Il peso ambientale dei privilegi, dal turismo spaziale all’auto privata
La notizia dell’impatto ambientale dei voli spaziali turistici, come quello di Jeff Bezos, ha sollevato un acceso dibattito: un singolo lancio nello spazio può produrre emissioni paragonabili a quelle generate in tutta la vita da un miliardo di persone tra le più povere del mondo. Un dato che rende evidente l’enorme squilibrio nell’impronta ecologica tra le élite ultraricche e la maggioranza della popolazione globale.

Per fare un confronto, un volo aereo intercontinentale di andata e ritorno (ad esempio Roma–New York) produce tra 2 e 3 tonnellate di CO₂ per passeggero, quasi quanto il “budget annuale” sostenibile individuale di emissioni (circa 2,1 tonnellate pro capite all’anno secondo l’obiettivo dei +1,5 °C).

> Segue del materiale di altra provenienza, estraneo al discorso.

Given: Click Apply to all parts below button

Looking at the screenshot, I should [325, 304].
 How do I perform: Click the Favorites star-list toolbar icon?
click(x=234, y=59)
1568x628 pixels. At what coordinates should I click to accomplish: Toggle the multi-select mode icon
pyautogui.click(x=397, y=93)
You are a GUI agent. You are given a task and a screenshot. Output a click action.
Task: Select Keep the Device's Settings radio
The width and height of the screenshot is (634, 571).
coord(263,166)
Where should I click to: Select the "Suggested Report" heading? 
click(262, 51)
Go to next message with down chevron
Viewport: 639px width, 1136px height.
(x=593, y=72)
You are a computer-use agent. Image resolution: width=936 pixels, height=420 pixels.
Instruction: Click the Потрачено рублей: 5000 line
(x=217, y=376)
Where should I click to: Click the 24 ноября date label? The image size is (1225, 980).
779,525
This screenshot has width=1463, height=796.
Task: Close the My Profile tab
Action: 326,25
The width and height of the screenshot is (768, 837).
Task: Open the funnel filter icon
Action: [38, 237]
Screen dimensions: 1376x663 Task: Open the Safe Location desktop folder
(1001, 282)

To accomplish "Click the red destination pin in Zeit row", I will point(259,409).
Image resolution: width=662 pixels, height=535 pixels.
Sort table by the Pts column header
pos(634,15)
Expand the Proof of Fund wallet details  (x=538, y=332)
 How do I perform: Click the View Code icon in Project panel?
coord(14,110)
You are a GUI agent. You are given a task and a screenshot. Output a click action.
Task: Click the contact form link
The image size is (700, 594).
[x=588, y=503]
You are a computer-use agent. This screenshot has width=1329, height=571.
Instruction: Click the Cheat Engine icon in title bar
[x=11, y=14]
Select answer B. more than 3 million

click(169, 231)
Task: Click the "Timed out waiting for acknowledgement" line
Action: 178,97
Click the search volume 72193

In Europa, le emissioni medie per abitante si aggirano attorno alle 7-8 tonnellate annue, mentre in Italia siamo poco sopra le 5 tonnellate, con il settore dei trasporti responsabile di circa un terzo delle emissioni complessive nazionali.
Il parco auto italiano conta oltre 66 auto ogni 100 abitanti, uno dei tassi più alti in Europa occidentale, e quasi il doppio rispetto a paesi come i Paesi Bassi o la Danimarca. Nelle grandi città italiane, l’auto privata continua a rappresentare oltre il 60% degli spostamenti, mentre il trasporto pubblico resta spesso marginale a causa di carenze strutturali e sottofinanziamento.
In questo contesto, la posizione di SEquS risulta non solo ragionevole, ma urgente: puntare su un trasporto pubblico efficiente, universale e accessibile significa ridurre le emissioni medie pro capite e contrastare le disuguaglianze, sia ecologiche che sociali.
SEquS propone una visione chiara per un sistema di mobilità sostenibile, equo e democratico. Promuovere investimenti pubblici in mobilità sostenibile, disincentivare l’uso eccessivo dell’auto, rilanciare il trasporto ferroviario regionale e urbano, sono scelte che si inseriscono in una prospettiva di giustizia ambientale.
Solo così è possibile costruire una mobilità che sia davvero al servizio delle persone, del clima e dell’equità.